JavaScript SEO and the Broader Picture
Rendering is one input among many. Even a perfectly indexed JavaScript site needs the rest of the SEO foundation to compete. External signals like backlinks still drive authority. E-E-A-T factors still decide ranking in YMYL categories. And core performance metrics — Core Web Vitals especially — overlap heavily with the same hydration and bundle-size issues that hurt rendering.
The pattern across all of these: JavaScript-heavy implementations have to do extra work to stay competitive on the basics that simpler sites get for free. That’s not a reason to abandon modern frameworks. It’s a reason to use them deliberately, with pre-rendering on the routes that matter for organic traffic.

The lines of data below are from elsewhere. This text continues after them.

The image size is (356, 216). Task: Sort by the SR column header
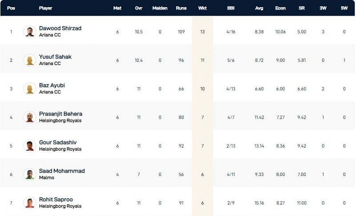(x=302, y=8)
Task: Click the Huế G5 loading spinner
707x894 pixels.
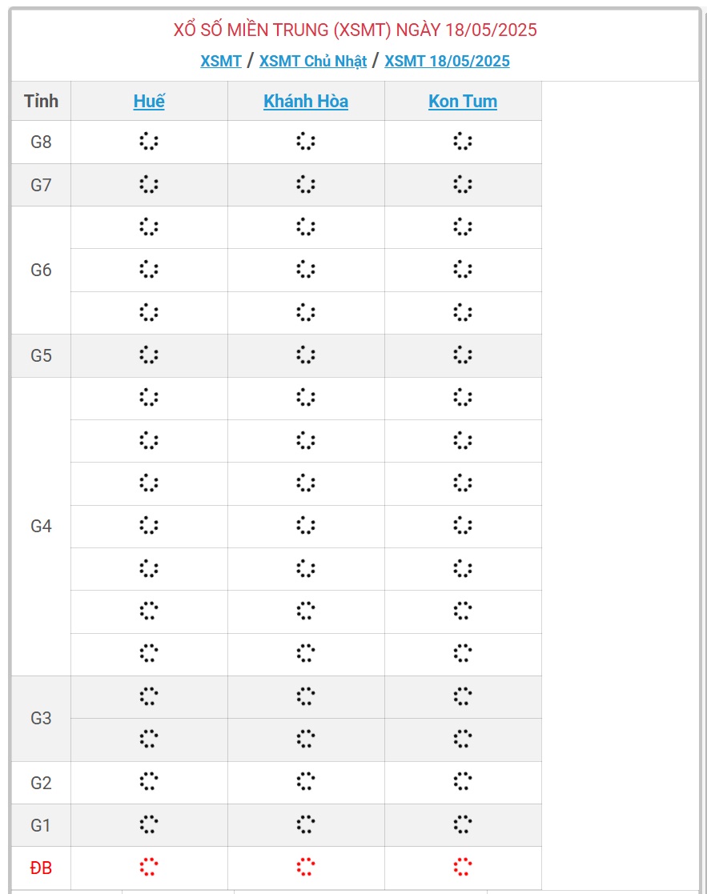Action: [149, 355]
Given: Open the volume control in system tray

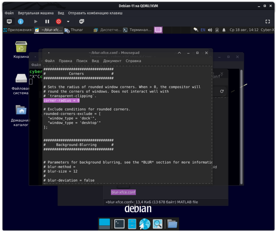Looking at the screenshot, I should click(210, 30).
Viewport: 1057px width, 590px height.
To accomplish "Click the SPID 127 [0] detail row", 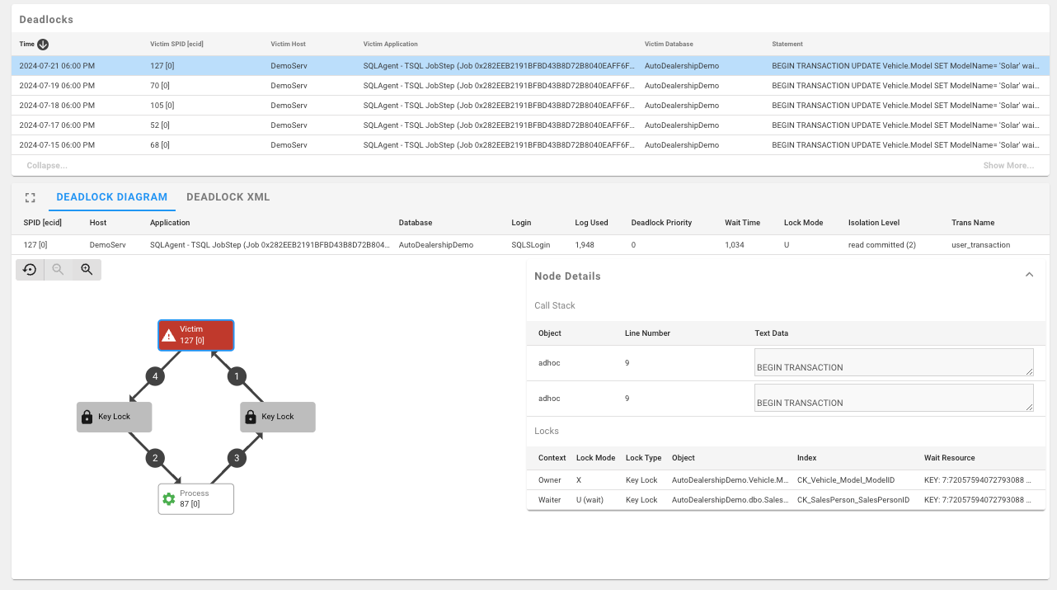I will [x=330, y=244].
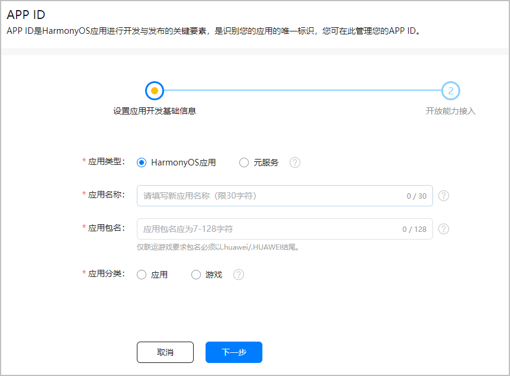Image resolution: width=510 pixels, height=376 pixels.
Task: Click the 0 / 30 character counter
Action: [x=416, y=196]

One practical consequence: when you scope a JavaScript SEO audit, scope it broadly. Rendering issues rarely live alone. A site with a CSR-by-default architecture usually also has lazy-loaded internal links, JS-injected canonical tags, schema markup that fires after hydration, and a sitemap that lists URLs the crawler can’t reach. Fix one and you’ve shifted the problem, not solved it. Address the rendering layer and the related symptoms tend to fall in line together.
The flip side is also true: if your raw HTML is solid, half the “JavaScript SEO problems” you’ve read about don’t apply to you. Whether your stack is Next.js with SSR, Astro with islands, plain WordPress, or a hand-rolled static generator, what matters to Googlebot is the bytes on the wire. Frameworks are an implementation detail. The output is what gets indexed.
Bottom Line
JavaScript SEO failures rarely look like SEO failures. They look like “the developer team shipped on time” and “the dashboard is fast” and “we’ll fix the ranking issue next quarter.” By the time anyone connects flat organic traffic to a CSR rollout, six months of compounding ranking loss has happened.
The fix is not to fear JavaScript. It’s to be honest about which rendering model each URL deserves. Content that needs to rank gets pre-rendered HTML — SSR or SSG, sometimes ISR. Content that doesn’t need to rank can use whatever stack the team prefers. Audit the gap between raw HTML and rendered DOM regularly. Treat Googlebot‘s “I can render JavaScript” as a capability, not a guarantee.
Three habits separate teams that get JavaScript SEO right from teams that don’t. First, they pick rendering per route rather than per app. Second, they run the raw-versus-rendered diff on every major template before launch. Third, they re-test after each significant deploy, because a bundle change or a third-party script update can silently break the render pipeline. None of this is exotic. It’s standard JavaScript SEO hygiene applied consistently.
Done deliberately, JavaScript SEO is a solved problem. Done by default, it’s a quiet drain on traffic that nobody notices until it’s too expensive to fix. Pick the rendering model that matches the goal of each URL, verify what crawlers actually see, and the rest of your SEO work has a foundation to stand on.